Output as a numbered list the lines of the records that begin at the line containing "Pardubice (143, 356)" and end after the line containing "Dovolena (113, 455)", omitting any blank lines.

• _THE INPUT_:
-----

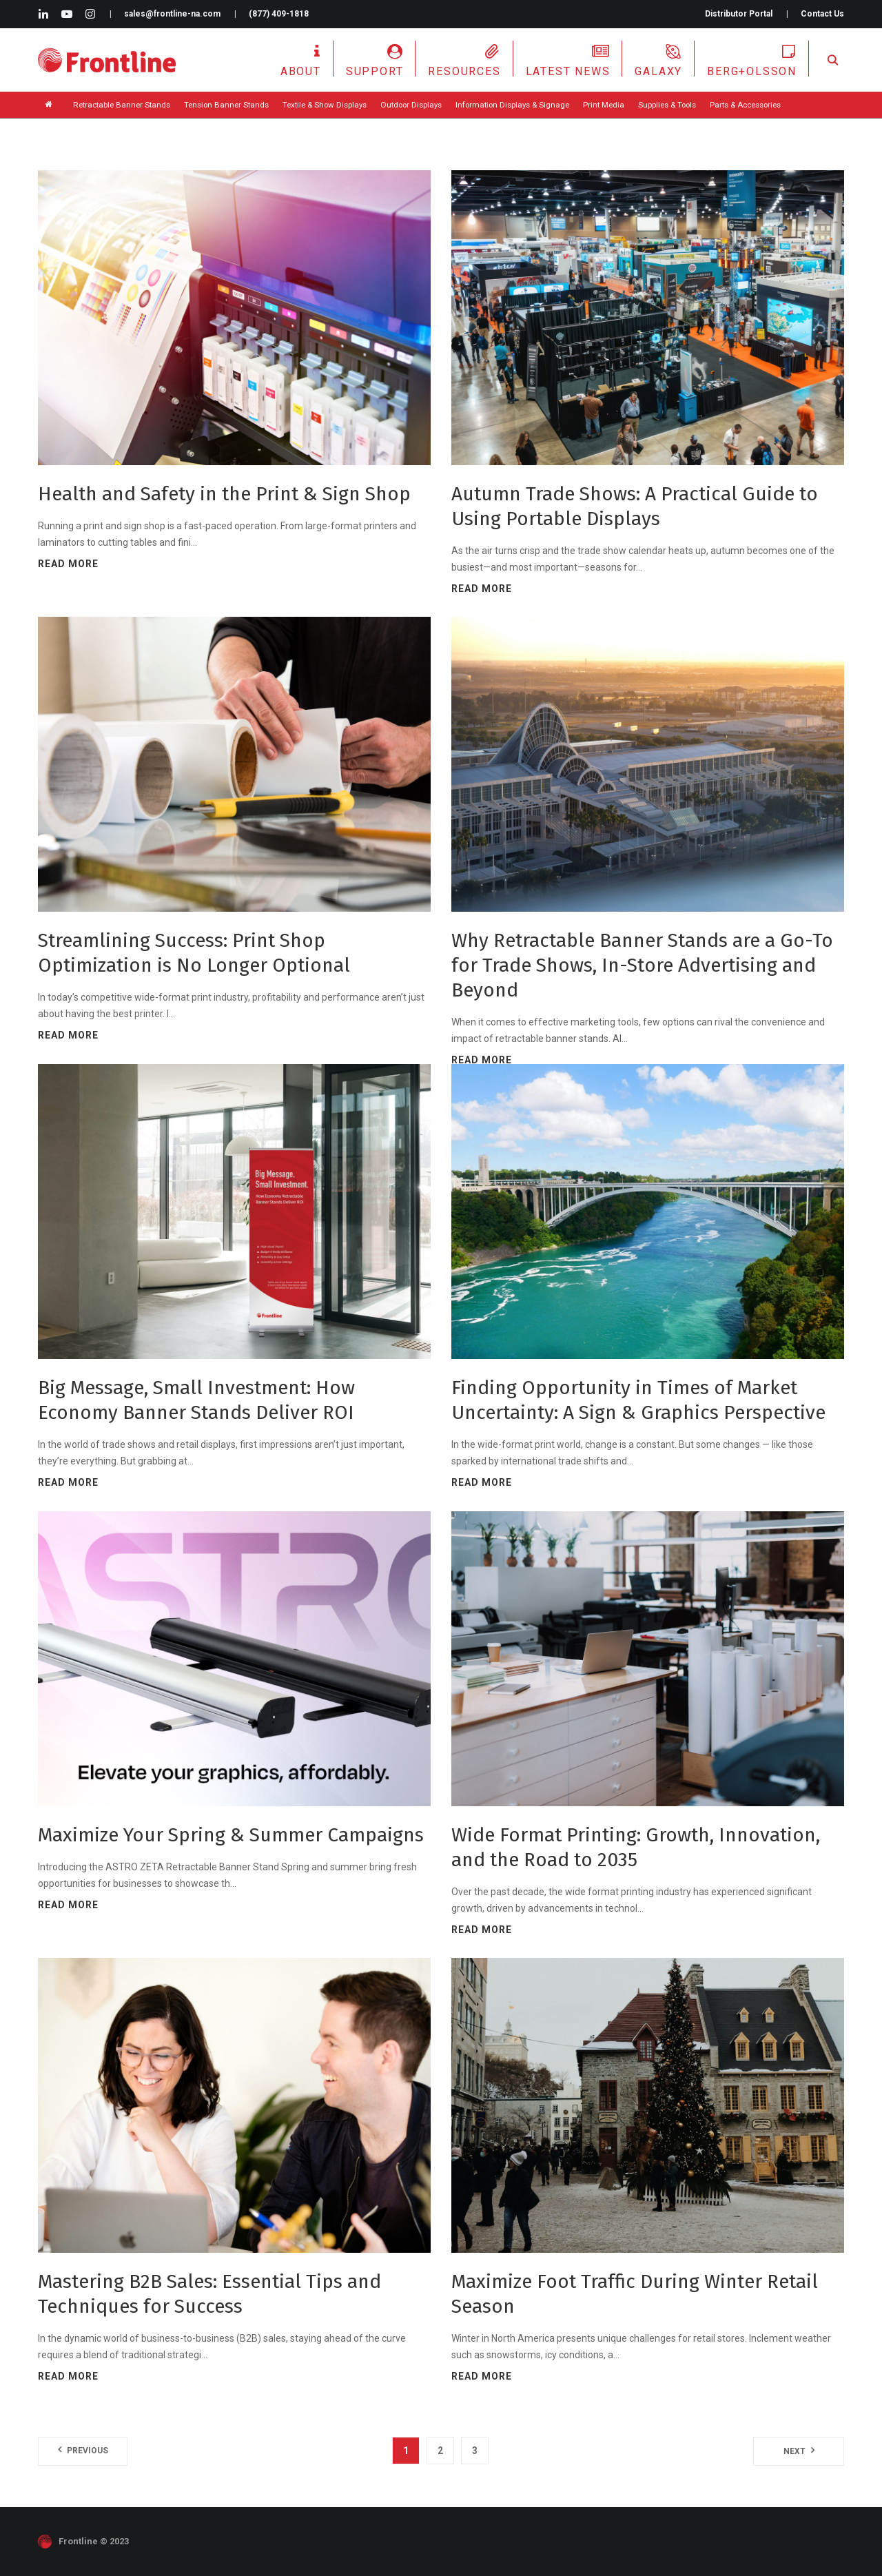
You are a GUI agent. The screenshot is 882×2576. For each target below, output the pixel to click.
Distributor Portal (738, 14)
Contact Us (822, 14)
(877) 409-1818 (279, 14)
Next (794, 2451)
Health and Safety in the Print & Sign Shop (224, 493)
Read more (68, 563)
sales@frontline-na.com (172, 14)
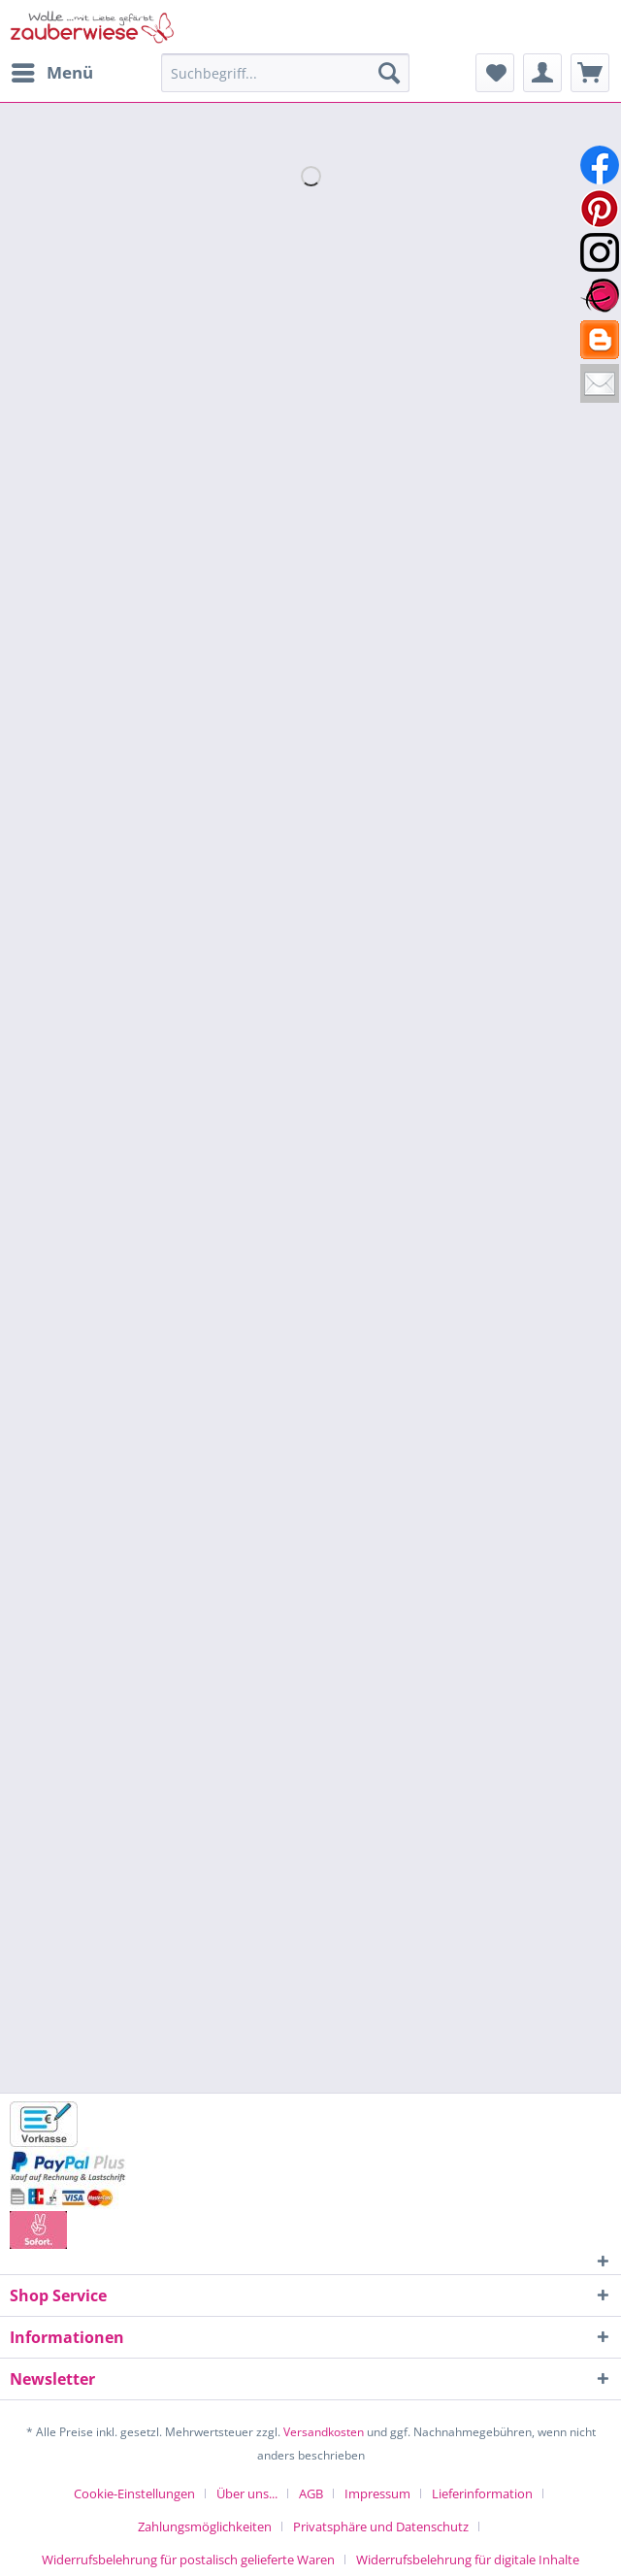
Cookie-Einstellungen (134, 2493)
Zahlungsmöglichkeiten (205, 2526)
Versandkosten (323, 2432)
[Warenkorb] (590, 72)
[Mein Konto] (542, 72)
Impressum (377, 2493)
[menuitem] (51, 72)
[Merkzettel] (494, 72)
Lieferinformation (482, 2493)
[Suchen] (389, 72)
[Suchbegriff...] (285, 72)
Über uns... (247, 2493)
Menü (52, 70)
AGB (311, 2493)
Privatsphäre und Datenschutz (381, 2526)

-----

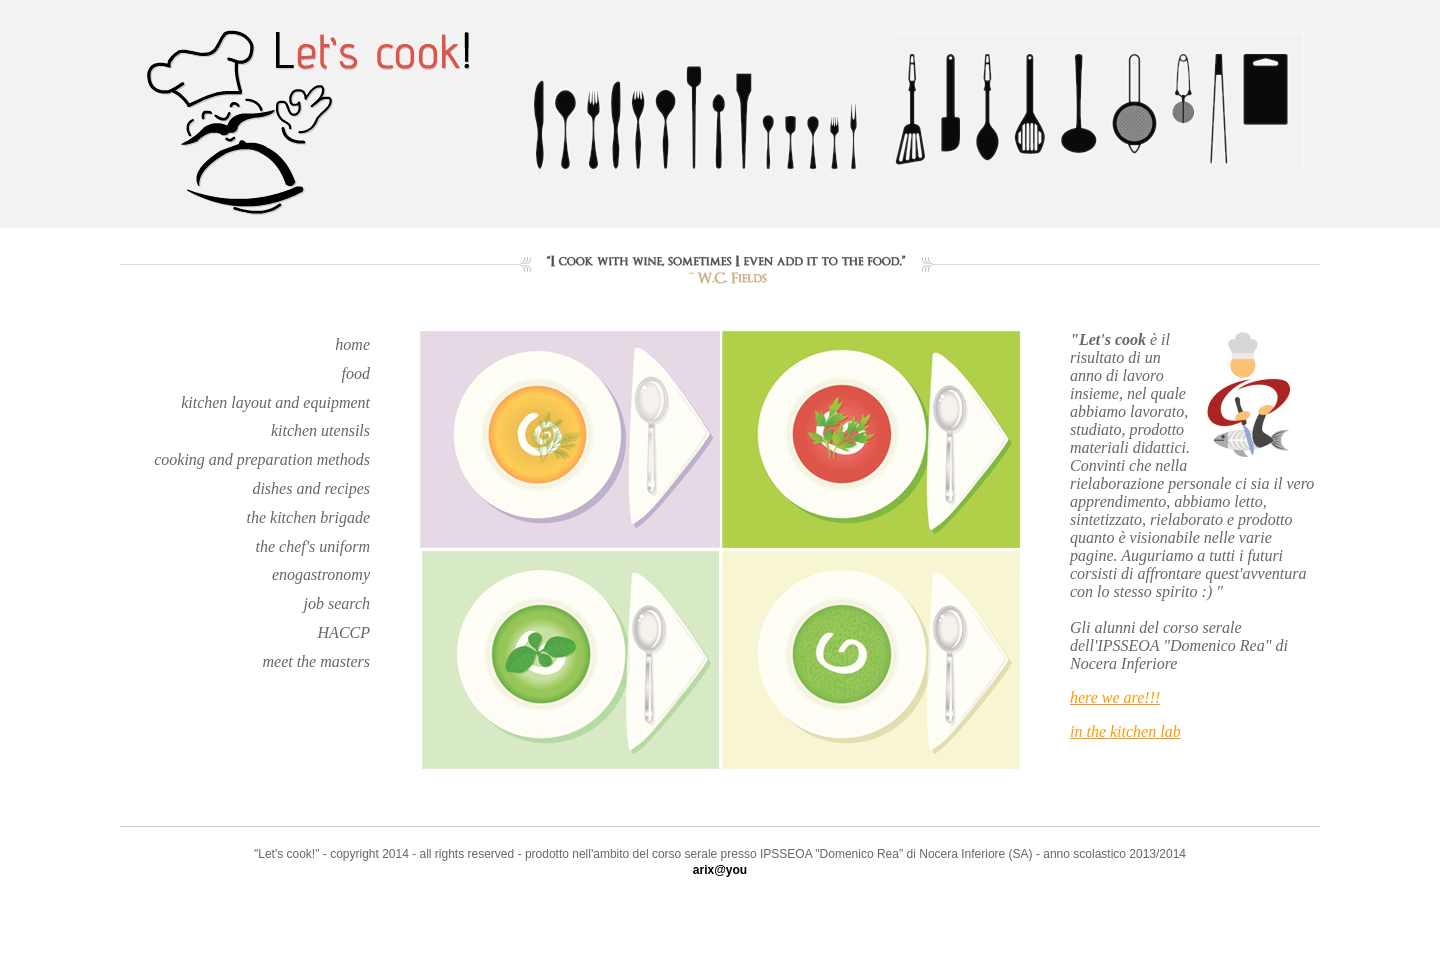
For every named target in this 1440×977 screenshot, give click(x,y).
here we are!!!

-----

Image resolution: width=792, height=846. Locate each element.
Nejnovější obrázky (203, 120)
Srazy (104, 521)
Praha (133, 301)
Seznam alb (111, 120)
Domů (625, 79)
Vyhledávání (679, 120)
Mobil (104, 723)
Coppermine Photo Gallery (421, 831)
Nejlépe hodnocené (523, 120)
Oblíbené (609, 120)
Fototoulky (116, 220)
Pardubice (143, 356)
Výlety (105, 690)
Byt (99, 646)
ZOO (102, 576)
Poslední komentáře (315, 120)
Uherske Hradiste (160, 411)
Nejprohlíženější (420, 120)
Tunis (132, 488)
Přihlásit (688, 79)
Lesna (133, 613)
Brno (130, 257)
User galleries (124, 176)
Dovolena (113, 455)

-----

• _SOLUTION TO THIS EXERCISE_:
1. Pardubice (143, 356)
2. Výlety (105, 690)
3. Byt (99, 646)
4. ZOO (102, 576)
5. Poslední komentáře (315, 120)
6. Uherske Hradiste (160, 411)
7. Nejprohlíženější (420, 120)
8. Tunis (132, 488)
9. Přihlásit (688, 79)
10. Lesna (133, 613)
11. Brno (130, 257)
12. User galleries (124, 176)
13. Dovolena (113, 455)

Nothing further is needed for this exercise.